Stabilized Proximal-Point Methods for Federated Optimization
In developing efficient optimization algorithms, it is crucial to account for communication constraints--a significant challenge in modern Federated Learning. The best-known communication complexity among non-accelerated algorithms is achieved by DANE, a distributed proximal-point algorithm that solves local subproblems at each iteration and that can exploit second-order similarity among individual functions. However, to achieve such communication efficiency, the algorithm requires solving local subproblems sufficiently accurately resulting in slightly sub-optimal local complexity. Inspired by the hybrid-projection proximal-point method, in this work, we propose a novel distributed algorithm S-DANE. Compared to DANE, this method uses an auxiliary sequence of prox-centers while maintaining the same deterministic communication complexity. Moreover, the accuracy condition for solving the subproblem is milder, leading to enhanced local computation efficiency. Furthermore, S-DANE supports partial client participation and arbitrary stochastic local solvers, making it attractive in practice.

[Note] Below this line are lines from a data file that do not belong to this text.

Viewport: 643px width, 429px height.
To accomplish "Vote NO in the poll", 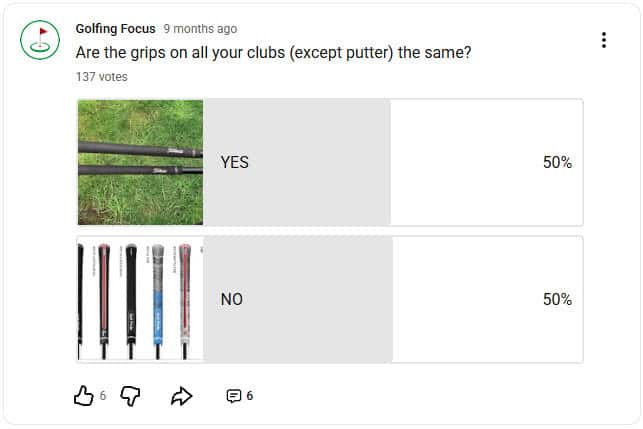I will [x=231, y=299].
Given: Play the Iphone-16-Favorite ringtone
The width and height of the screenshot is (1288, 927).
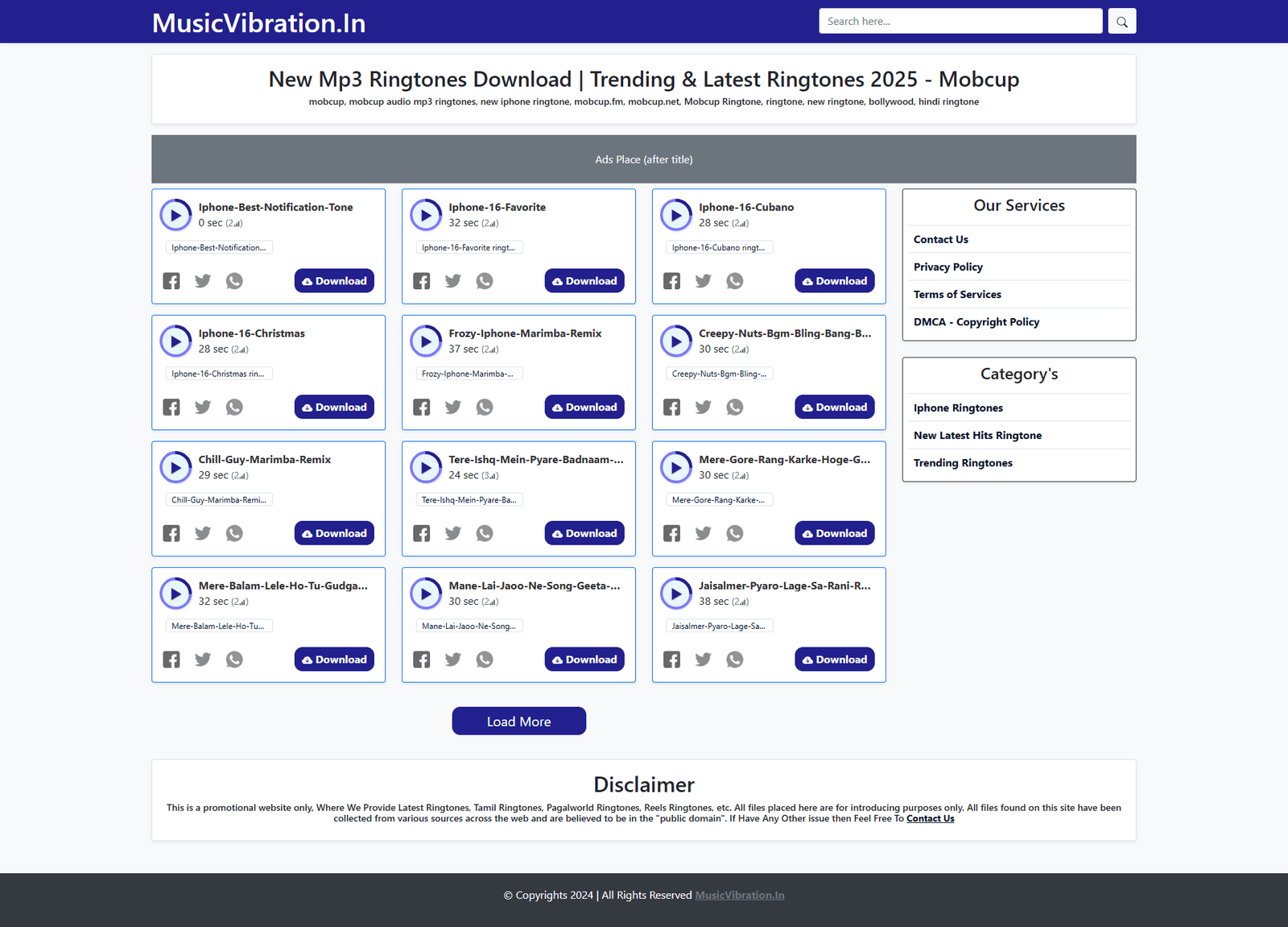Looking at the screenshot, I should (x=426, y=215).
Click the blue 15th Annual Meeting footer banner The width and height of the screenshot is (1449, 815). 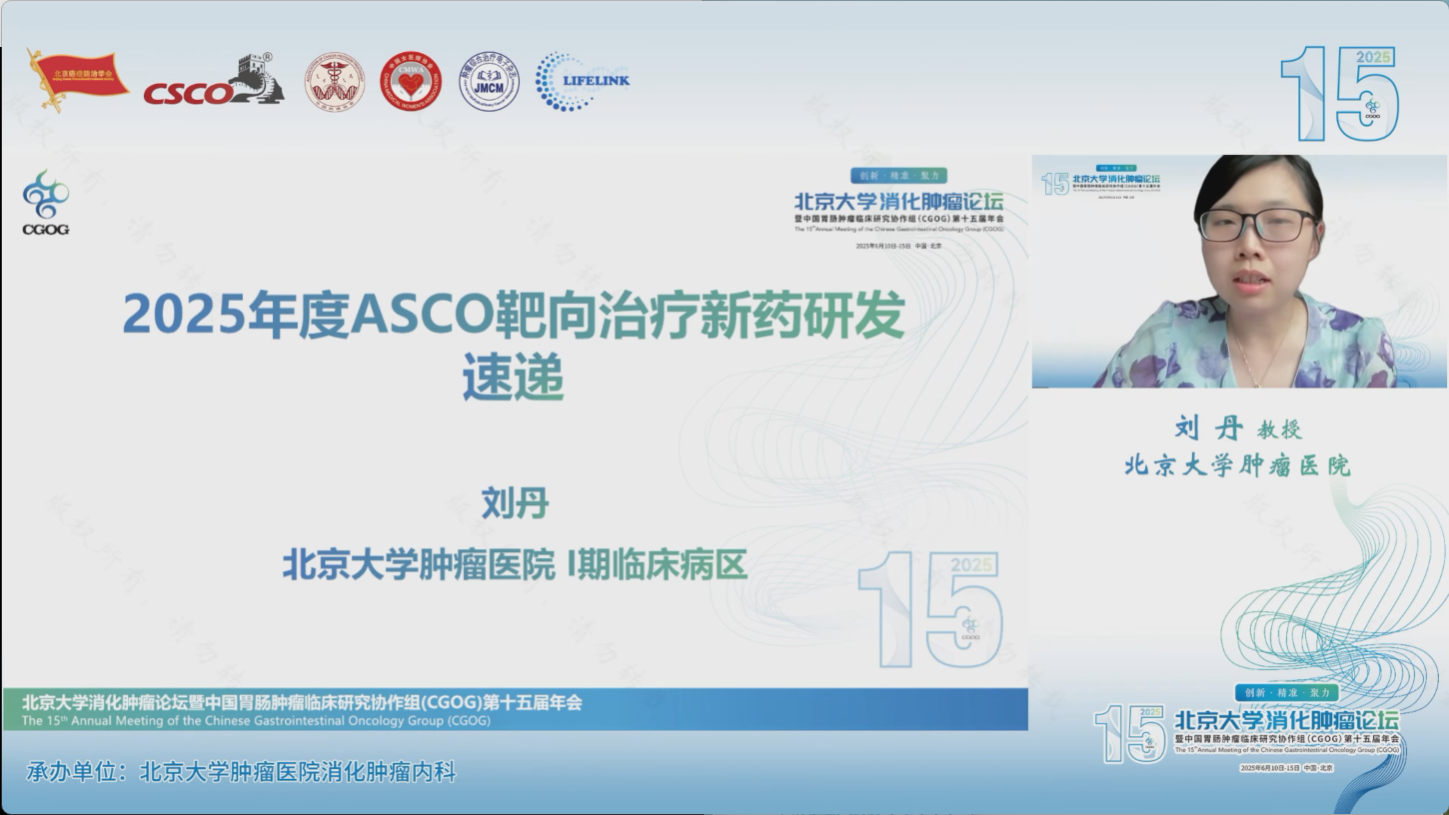pyautogui.click(x=514, y=709)
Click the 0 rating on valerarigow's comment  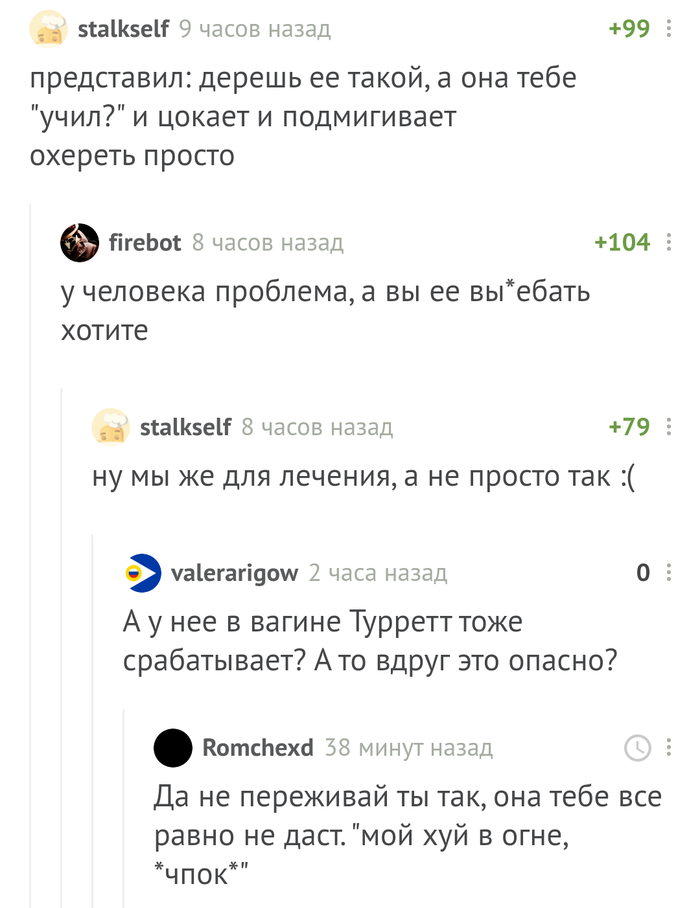point(643,573)
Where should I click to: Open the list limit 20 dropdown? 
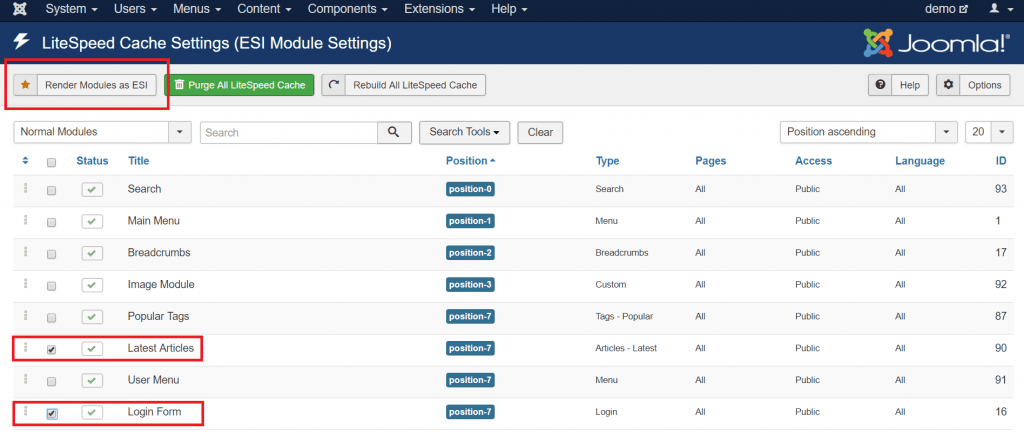[x=989, y=132]
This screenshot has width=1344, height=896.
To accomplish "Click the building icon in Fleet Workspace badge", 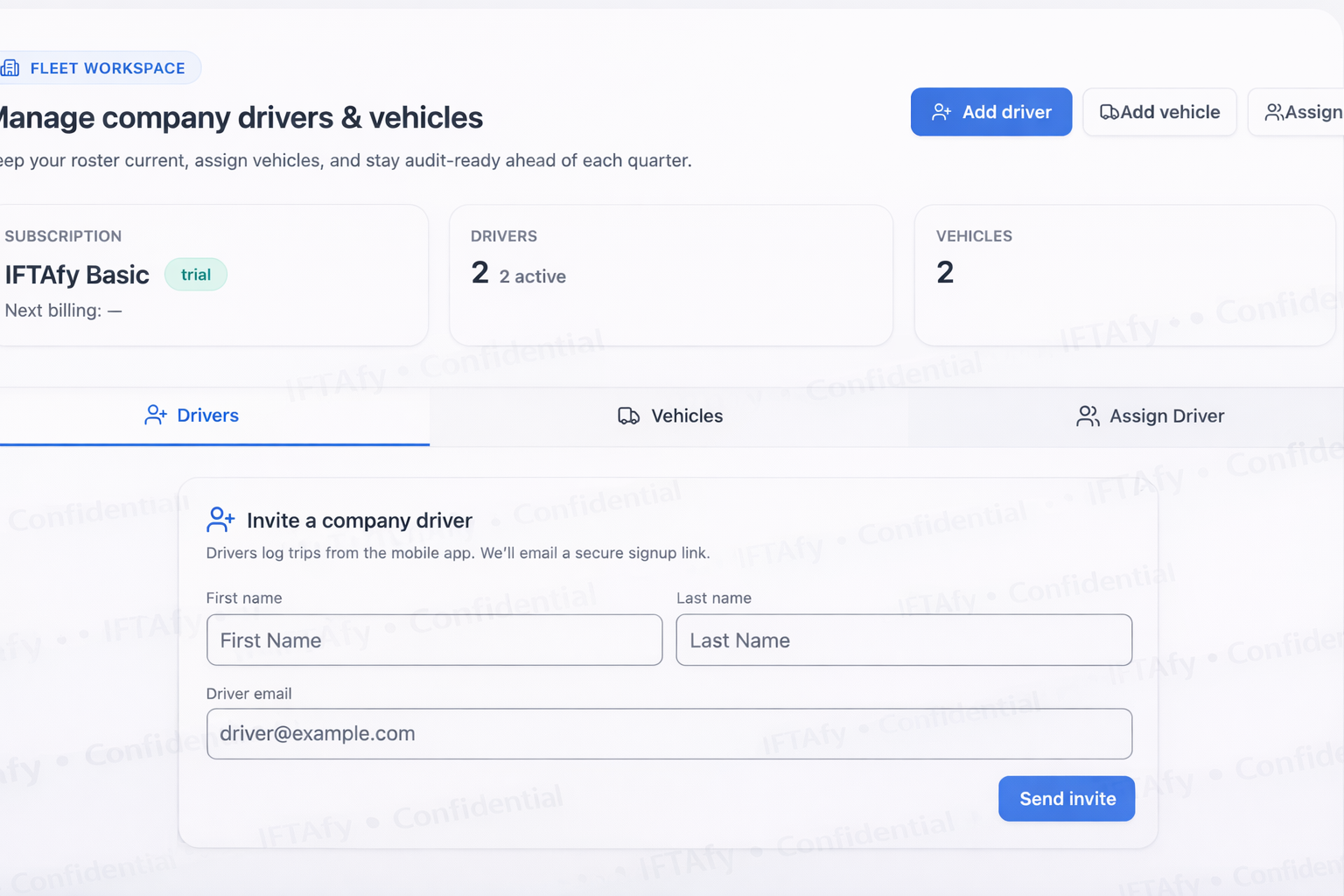I will (10, 67).
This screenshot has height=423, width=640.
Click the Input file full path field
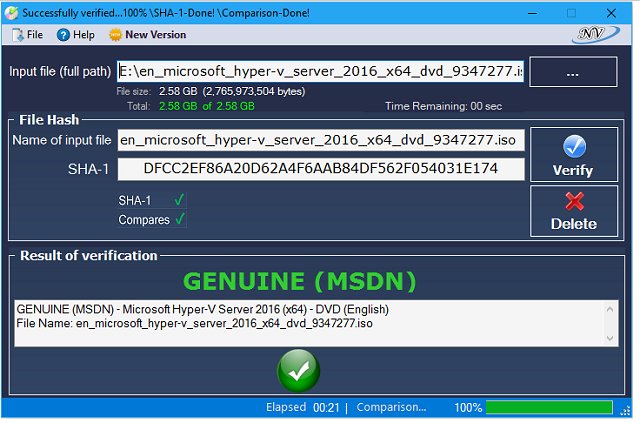click(x=320, y=71)
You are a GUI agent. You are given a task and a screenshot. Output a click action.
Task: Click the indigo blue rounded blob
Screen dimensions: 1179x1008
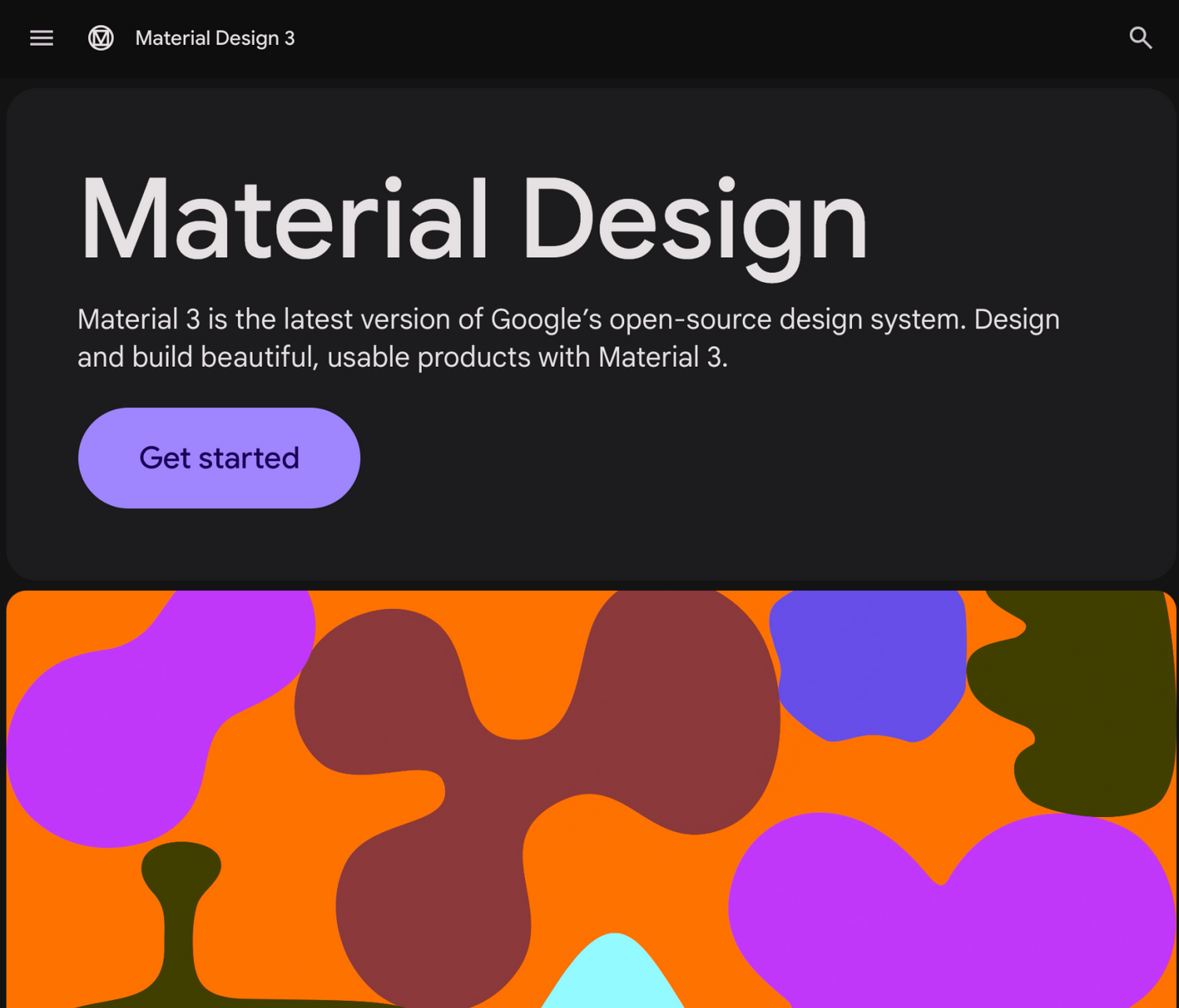tap(869, 664)
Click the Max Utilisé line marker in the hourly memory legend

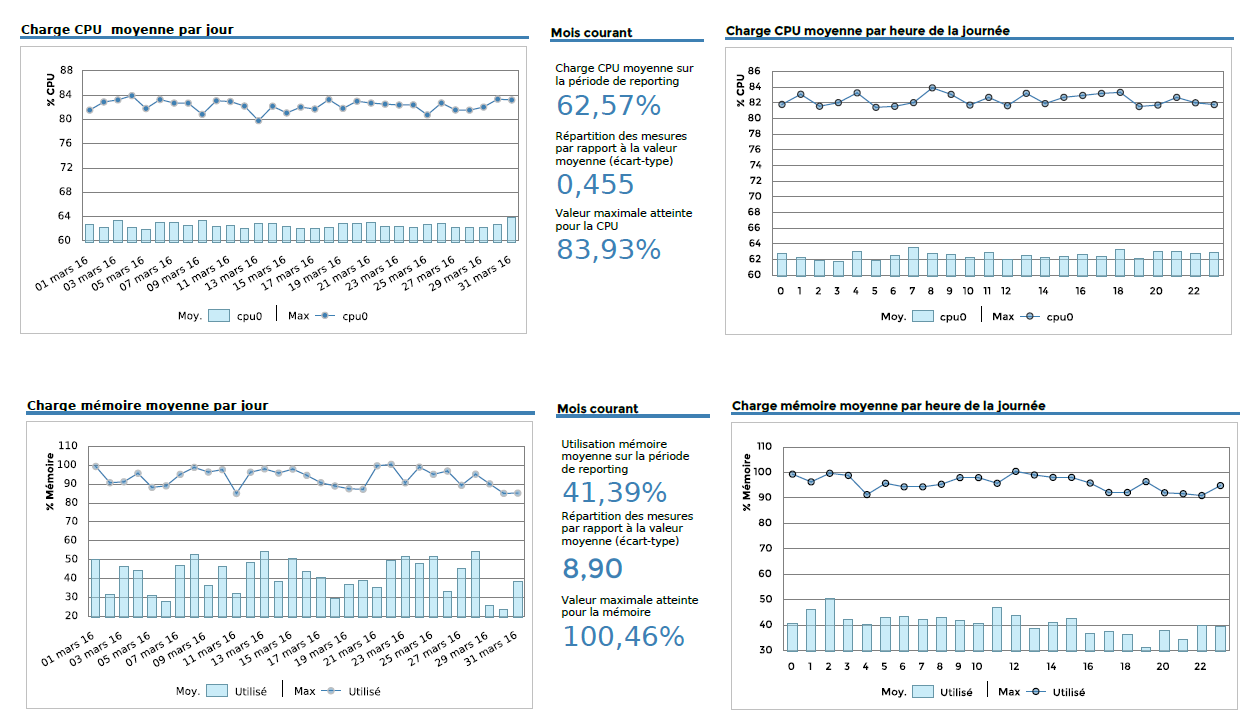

We further accelerate S-DANE and show that the resulting algorithm achieves the best-known communication complexity among all existing methods for distributed convex optimization while still enjoying good local computation efficiency as S-DANE. Finally, we propose adaptive variants of both methods using line search, obtaining the first provably efficient adaptive algorithms that could exploit local second-order similarity without the prior knowledge of any parameters.